Will the Santas of 2015 be naughty or nice?
Organizers of the seasonally scorned SantaCon — the Christmastime procession caricatured by detractors as bar-crawling revelers dressed as St. Nick — are promising the ersatz Santa Clauses will behave this year.
Thousands of ho-ho-ho-ing Santas began their bi-borough procession Saturday morning from Brooklyn’s Williamsburg neighborhood to lower Manhattan, a route organizers disclosed to the public for the first time. Thousands had gathered by the 10 a.m. start time in McCarren Park, an NYPD helicopter whirling overhead.
Eric Fianmmetta, 18, of the Riverdale section of the Bronx, was in the park with three friends he has known since high school at Sacred Heart in Yonkers.
The shirtless Fianmmetta sported a red, white and green Elf hat, a scarf around his neck that said “ho ho ho” and red sweatpants. “We’re behaving well. It shouldn’t be a problem until something goes wrong,” he said.
A group picture in the hipster-haven park, for which SantaCon obtained an assembly permit, symbolized the promised new mistletoe, er, leaf.

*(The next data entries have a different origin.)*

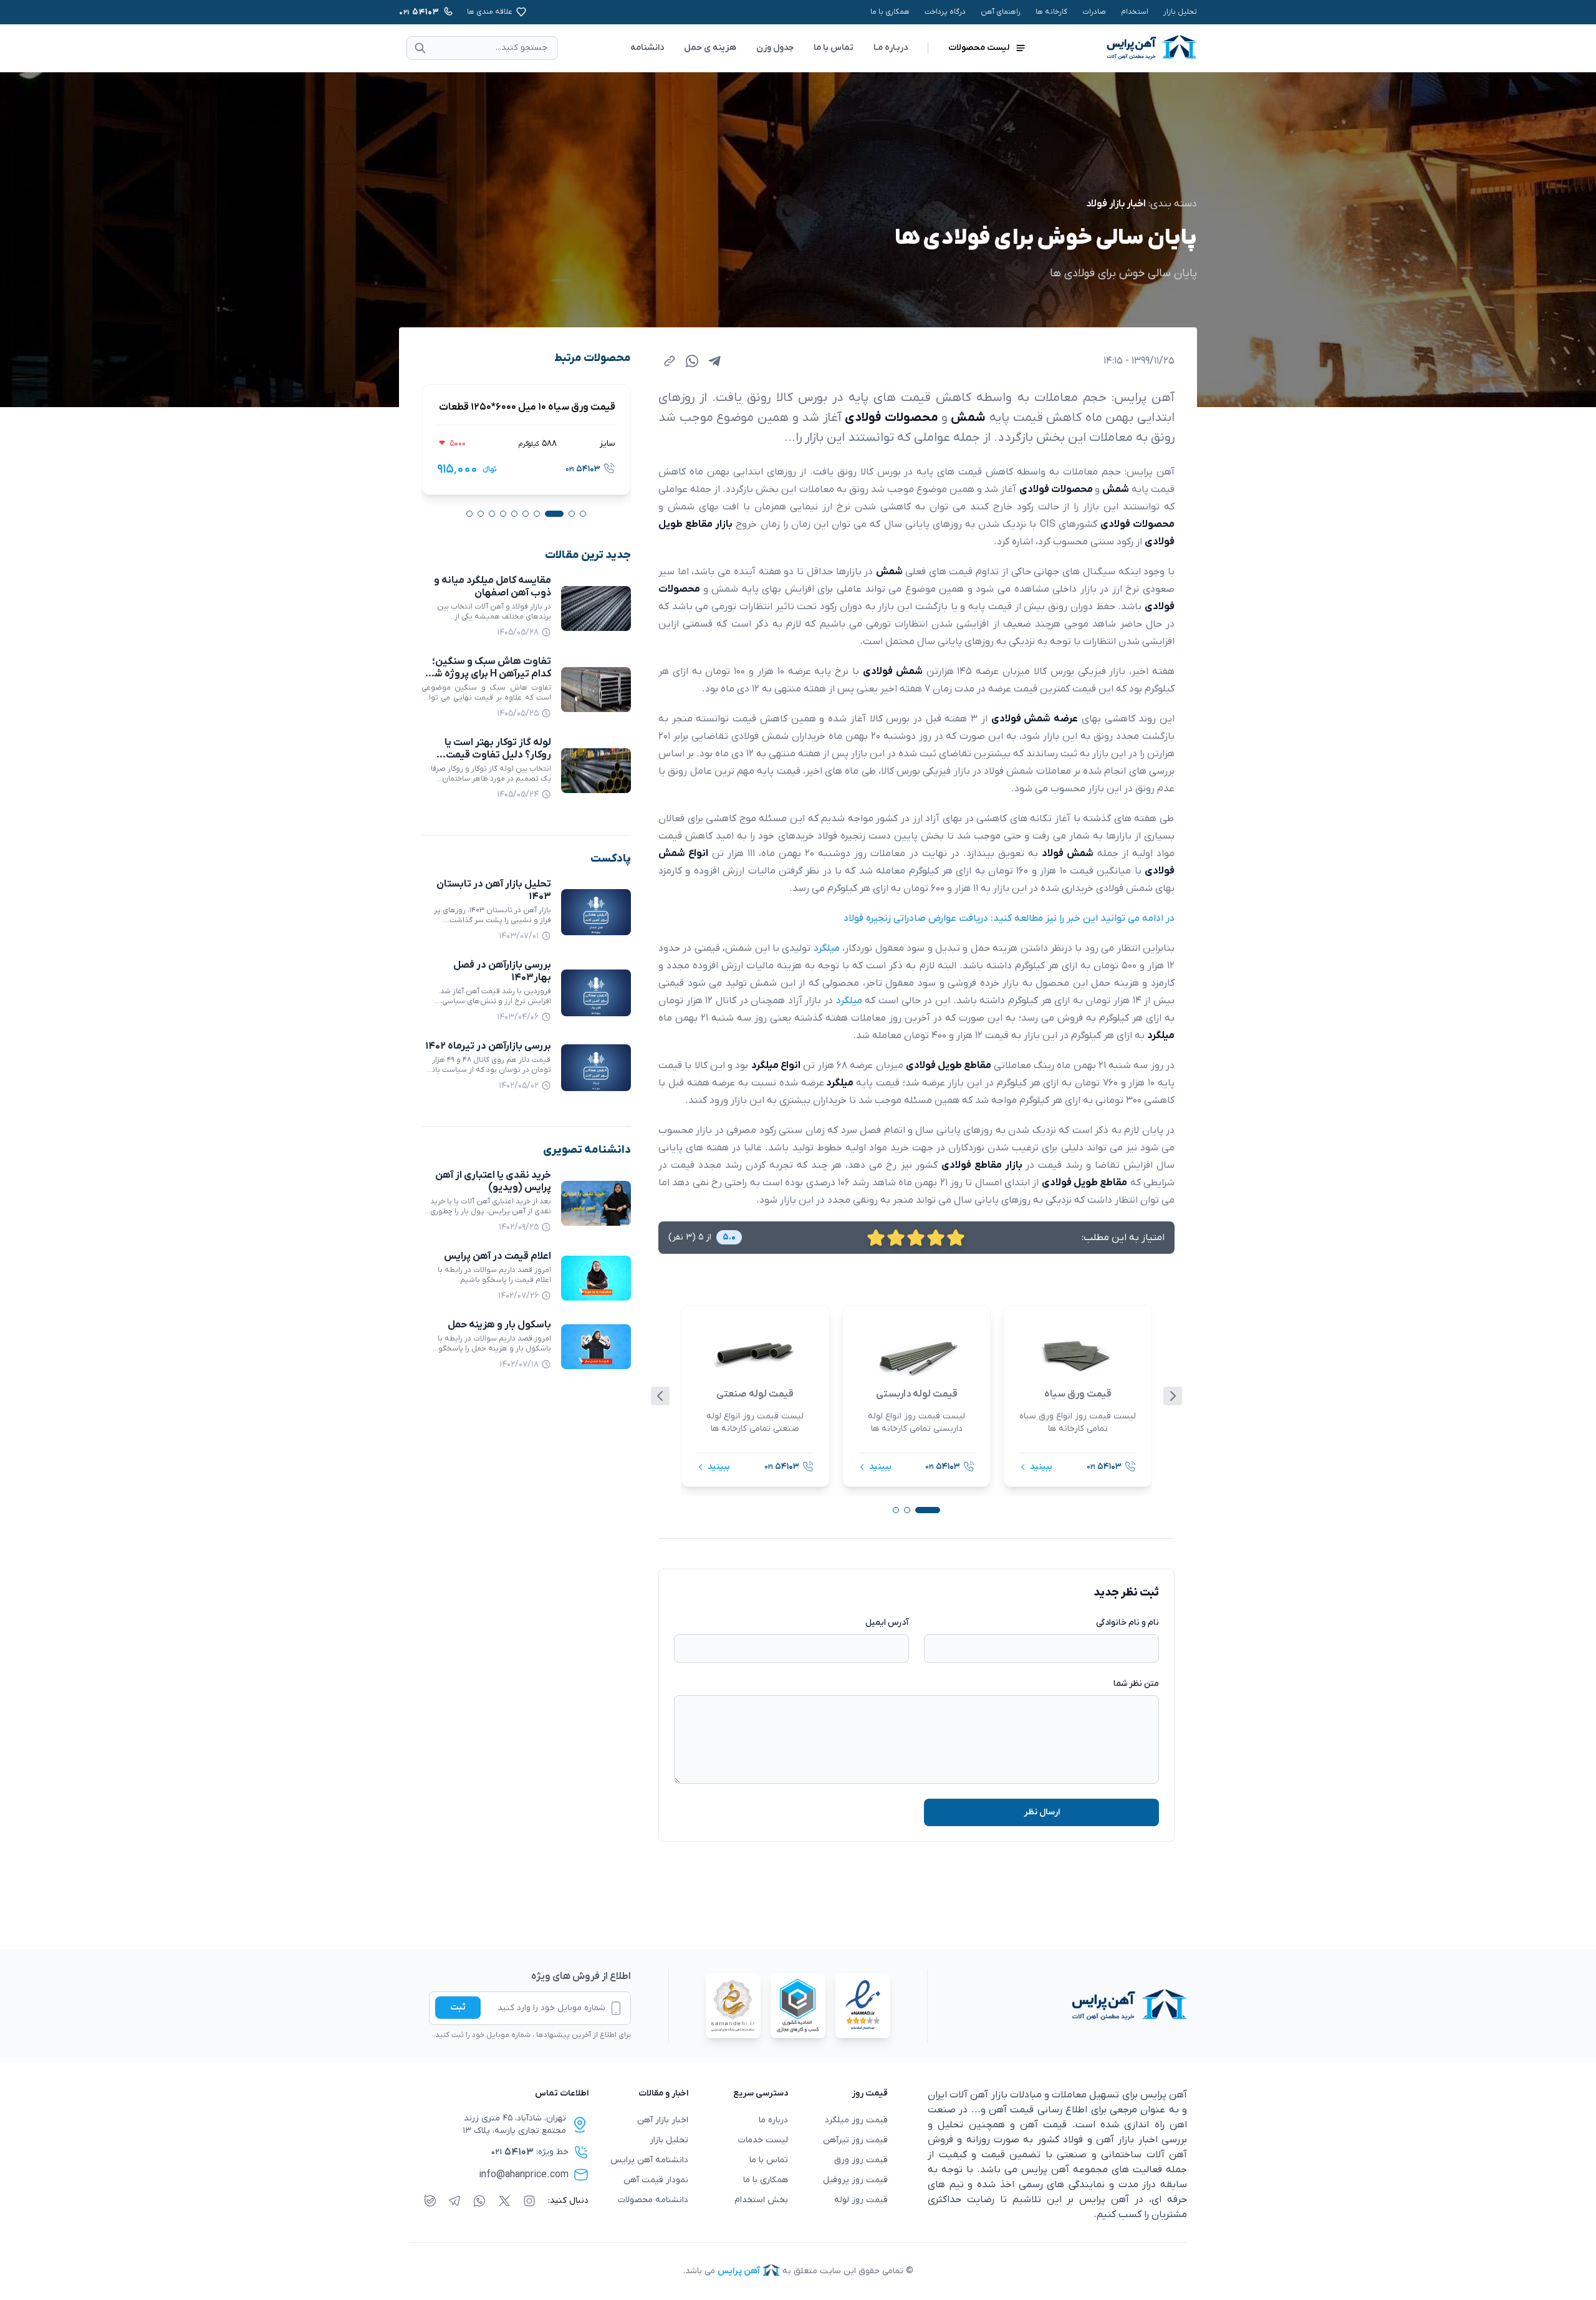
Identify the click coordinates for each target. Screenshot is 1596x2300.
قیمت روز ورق (861, 2160)
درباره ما (773, 2120)
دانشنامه (647, 48)
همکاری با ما (890, 12)
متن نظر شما (1136, 1684)
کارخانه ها (1051, 12)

Negotiations with the city government began a month ago with talks that included the city’s parks and police departments.
At SantaCon’s first stop, a bar called Verboten at North 11th Street and Kent Avenue in Williamsburg, costumed partyers formed an orderly line as they waited to get in.
First-grader Odin Hagert, 6, of Williamsburg had come out with his mother to take pictures of the Santas. “I don’t know what to say. I think they’re silly,” said Odin, who also carried a light saber.
Friends Rachel Rosenthal, 26, and Alisha Kagan, 28, came out from Long Island for the festivities hoping to meet men and have a good time.
“I want to get into trouble!” Kagan, a Levittown resident, said at about 12:30 p.m. “I would like to meet a nice young man to settle down with.”
Rosenthal celebrates Hannukah, but still thought the Christmas-themed crawl was a good opportunity. She stood out from the Santas on Berry Street in her blue sweater with a menorah on it.
“I would like to meet a nice Jewish boy,” Rosenthal, of Dix Hills, said. “Obviously the wrong place to do it.”
SantaCon — related events in more than 300 cities, with New York City’s the biggest — traces its roots to a San Francisco meet-up in 1994 that parodied yuletide consumerism.
The NYPD and State Liquor Authority have promised to combat disorderly SantaCon revelry, which in the past included vomiting in public.
“Safe, orderly and respectful of the local community” is how the parks department said it expects the event to go.